2015 第20回 秋華賞(GI) 結果コラム

1着...○...ミッキークイーン 55.0 (浜中)
出遅れを印象付けていたものの大外枠が効を奏して出遅れずに最高の位置取りを確保すると最後は能力の差を見せて2冠達成。案の定で黛が自爆逃げして差し馬有利の展開を作ったのも幸いしたが、馬の能力がなければこの着差でキッチリ勝てはしなかった。今回の勝利で当世代トップ牝馬にのし上がったと言える。(ルージュバックが第2のレッドリヴェールになる可能性が高まったのは気になるが...)

2着...伏...クイーンズリング 55.0 (ミルコ)
4コーナーで内から外へ馬を振ってルメールの前に入って追い出したミルコの騎乗ぶりには恐れ入った。この見事な操作力がなかったら少なくとも後続を突き放しての2着はなかっただろう。調教師は今回ほどジョッキーに感謝する機会はなく、今回の2着はひとえにミルコという名手のお陰である。それだけに今回の2着で人気なる次走は大いに不安でならない...
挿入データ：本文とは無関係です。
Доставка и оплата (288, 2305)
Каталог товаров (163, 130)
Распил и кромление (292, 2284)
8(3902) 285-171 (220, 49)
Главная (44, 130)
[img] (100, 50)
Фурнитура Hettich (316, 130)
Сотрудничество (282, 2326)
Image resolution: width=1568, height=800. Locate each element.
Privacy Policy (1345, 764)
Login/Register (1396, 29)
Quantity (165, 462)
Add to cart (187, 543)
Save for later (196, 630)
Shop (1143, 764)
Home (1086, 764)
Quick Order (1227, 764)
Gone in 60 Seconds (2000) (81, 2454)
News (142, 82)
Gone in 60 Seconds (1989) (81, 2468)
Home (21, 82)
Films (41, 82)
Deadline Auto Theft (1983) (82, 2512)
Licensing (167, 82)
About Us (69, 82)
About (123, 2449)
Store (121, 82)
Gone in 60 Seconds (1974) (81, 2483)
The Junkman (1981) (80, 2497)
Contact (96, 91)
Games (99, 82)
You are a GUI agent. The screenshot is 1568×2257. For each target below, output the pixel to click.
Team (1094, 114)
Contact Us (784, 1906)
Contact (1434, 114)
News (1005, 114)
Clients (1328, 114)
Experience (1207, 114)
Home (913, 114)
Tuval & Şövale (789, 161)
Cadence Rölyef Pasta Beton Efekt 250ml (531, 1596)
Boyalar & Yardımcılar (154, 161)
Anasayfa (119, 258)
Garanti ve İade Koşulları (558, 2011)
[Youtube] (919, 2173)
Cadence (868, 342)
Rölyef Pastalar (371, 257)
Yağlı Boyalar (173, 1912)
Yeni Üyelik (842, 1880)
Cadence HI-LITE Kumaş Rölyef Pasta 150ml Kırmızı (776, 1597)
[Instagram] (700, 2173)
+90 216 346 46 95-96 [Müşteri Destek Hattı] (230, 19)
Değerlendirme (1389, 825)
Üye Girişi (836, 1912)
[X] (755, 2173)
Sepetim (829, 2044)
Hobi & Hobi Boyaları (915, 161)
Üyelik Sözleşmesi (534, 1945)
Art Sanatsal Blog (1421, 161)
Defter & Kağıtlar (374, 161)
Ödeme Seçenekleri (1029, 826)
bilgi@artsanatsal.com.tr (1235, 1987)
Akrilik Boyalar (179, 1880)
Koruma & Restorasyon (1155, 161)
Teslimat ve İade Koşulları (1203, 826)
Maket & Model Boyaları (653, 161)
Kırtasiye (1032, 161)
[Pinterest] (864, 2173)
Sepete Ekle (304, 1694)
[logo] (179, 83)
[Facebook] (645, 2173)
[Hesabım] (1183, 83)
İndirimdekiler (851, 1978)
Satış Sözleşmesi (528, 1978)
3着...穴...マキシマムドパリ 55.0 (幸)
先行馬たちの直後を進む絶好の位置取りで競馬ができた。もしも10年前の幸だったらこの展開でも4コーナーまでに早めに前を捕まえに行って最後は後続に差されて3着を確保することはできなかっただろう。10年も経てばさすがに最低限の仕掛け所くらいはどんな騎手でも覚えるという好例である。それでも先行競馬した中で最先着した内容は立派で、今春に敗れていたシングウィズジョイなどに比べればはるかに今後の活躍が期待できる馬であり、何より幸が武豊に先着したことで「ヤラセがなかった=馬の能力どおりに走った」のが今後にとって良い傾向であると思われる。ただしもちろん武豊が同馬に乗った方が数段活躍するのは否めないが!

◎...タッチングスピーチ 55.0 (ルメール)
スタートから前を塞がれて後方待機しかできなくなったのが何より痛い。またルメールも最初から直線一気の競馬をするつもりだったようで、結局最後までコースを捜すようなつまらない競馬をした。たしかに騎手がルメールなのでいくら石坂師でも騎乗指示などできないのは分かるが、ミルコの2着とは反対でルメールにしては何の意図も感じられない流れ任せの最低の競馬をしてしまったのは大いに不可解でならない。まさか油断していた訳ではないはずだが、今回の6着はルメールの覇気・対応不足のせいとしか評せないだろう。

▲...レッツゴードンキ 55.0 (岩田)
やはり岩田は潰される競馬になった。ただし本来同馬が桜花賞を圧勝できたのが異常であり、今回の惨敗(17着)は当然の結果と言えるだろう。桜花賞で中途半端な競馬をした黛の自爆逃げのハデさには苦笑させられたが!

※武豊が幸に先着しなかった事で馬の実力と騎手の腕と馬の成長・好調さの1・2・3着で決まったのが今後の騎手界にとっては幸いだったと言える秋華賞であり、あとは「武豊の2代目」である騎手が四位や藤田のように廃れていくようになればこれ以上の幸いはないだろう。
いずれにしても「名手の腕の凄さ」が示され、「名手でも無策では凡走する」のが示されたG1と言えるだろう!